This Engineer is a skilled professional responsible for contributing to engineering projects and collaborating with cross-functional teams to design, develop, and implement solutions. You will play an essential role in ensuring the successful execution of engineering tasks and projects to tight time scales and ensuring functional and non-functional requirements are met. This opportunity to be a part of research and development workstreams, subsystems and/or specific products and deliverables in the domains ranging from simple disposable devices to complex thermos-fluidic system and sophisticated robotic solutions involving IT connectivity, machine learning and AI.
As an R&D engineer you will be a part of the product development and engineering department, you will report directly to the R&D Director Product Engineering. Scope of this role includes activities pertaining to sustaining activities, new product development, product upgrades and improvements, line extensions as well as new concept incubation activities. Within the scope of this role are electro-mechanical connected systems and devices associated with In-vitro fertilization (IVF) and Assisted Reproductive Technologies (ART). You will also have an opportunity to contribute to product development and sustaining engineering activities associate with surgical devices, instruments, and disposables in broader women’s health field including Obstetrics and Gynecology (OBGYN). the Global Cooper Surgical R&D organization and you may as needs arise be asked to support other areas of the business to ensure the success of the company in line with the ‘One Cooper’ philosophy.
Technical Contributions:
Design and develop components and assemblies using first principles, Lead development of product or sub-systems for complex electromechanical products and analyze / simulate design to understand key parameters and sensitivities. Establish design feasibility by testing circuit and demonstrating statistical capability for critical functions.

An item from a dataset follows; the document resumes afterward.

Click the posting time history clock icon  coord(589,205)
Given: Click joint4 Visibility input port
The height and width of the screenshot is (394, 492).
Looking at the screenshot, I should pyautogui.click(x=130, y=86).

Define design inputs (., product requirements), develop design outputs (., product specifications), define technical strategies for an adequate verification and validation approach. Drive successful verification and validation testing.
Ideate, conceptualize, and build concepts and prototypes to aid incubation of new opportunities or down-select wining solutions for new product developments, upgrades, or improvements.
Create simulation and mathematical models as appropriate to demonstrate functional feasibility of technical solution based on experimental, numerical, statistical, and/or finite-elements tools and techniques.
Participate in troubleshooting, root-cause analysis and devise solutions and approaches for solving technical problems (solution gameplan) and overcoming development challenges in an inclusive and collaborative fashion.
Develop test methods and fixtures for products, components, and systems simulation, evaluation, and verification testing including creating formal Verification test protocols, run tests, and write Verification test reports.
May communicate key technical content to parties within and outside of own function (R&D). May have responsibility for communicating with parties external to the organization and manage external development partners to meet project deliverables on time.
Project Delivering:
Deliver agreed project outcomes on-time and on-budget per project plan.
project tasks, workstreams, and deliverables ensuring full alignment with the overall project plan and business objectives.
Participate in design review and DFMA activities.
ORGANIZATIONAL AND PROCESS EFFECTIVENESS
Aid in the effective cross-functional collaboration ensuring timely and efficient delivery of target business outcomes.
Contribute to the assessment of new opportunities, acquisition targets, competitive products, and Intellectual Properties (IP’s) to aid competitiveness and differentiation of our business offerings.
Support scoping, project planning and product requirement definition for new product development, upgrades, or line extensions as appropriate.
Contribute to the selection, evaluation, and implementation of new tools, techniques, and best practices to ensure state-of-the-art product development capabilities and best practices.
SAFETY, EFFICACY, AND COMPLIANCE
Ensure adherence to medical devices design control compliance by ensuring all applicable safety, quality and regulatory guidelines and policies are followed to develop safe and effective products.
Maintain technical documentation for project and products as applicable per company quality standards, policies, and procedures and well as engineering best practices and functional excellence requirements.
MEng or BEng (Hons) Degree or equivalent.
Highly Proficient in engineering designs and creation of engineering drawings – required.
Medical device development experience with thorough understanding of design control guidelines including verification and validation methods – required.
Proficiency with engineering first principles and analytical methods including simulation modeling.
Understanding of Design for Manufacturing and Assembly (DFMA) – required.
Understanding of statistical methods including design of experiments – required.
Hands-on craft skills and experience with building, fixing, servicing and/or fabricating concepts, fixtures, prototypes or similar – required.
Experience with FEA and/or simulation mathematical modeling – preferred.Experience with translating customer to product requirements, conducting harm-based risk analysis and defining acceptance criteria – preferred.
Experience with Design for Six Sigma (DFSS) – preferred.
Experience in drafting testing protocols and reports. - required.
Experience with identifying latent user needs and front-end of innovation process – preferred.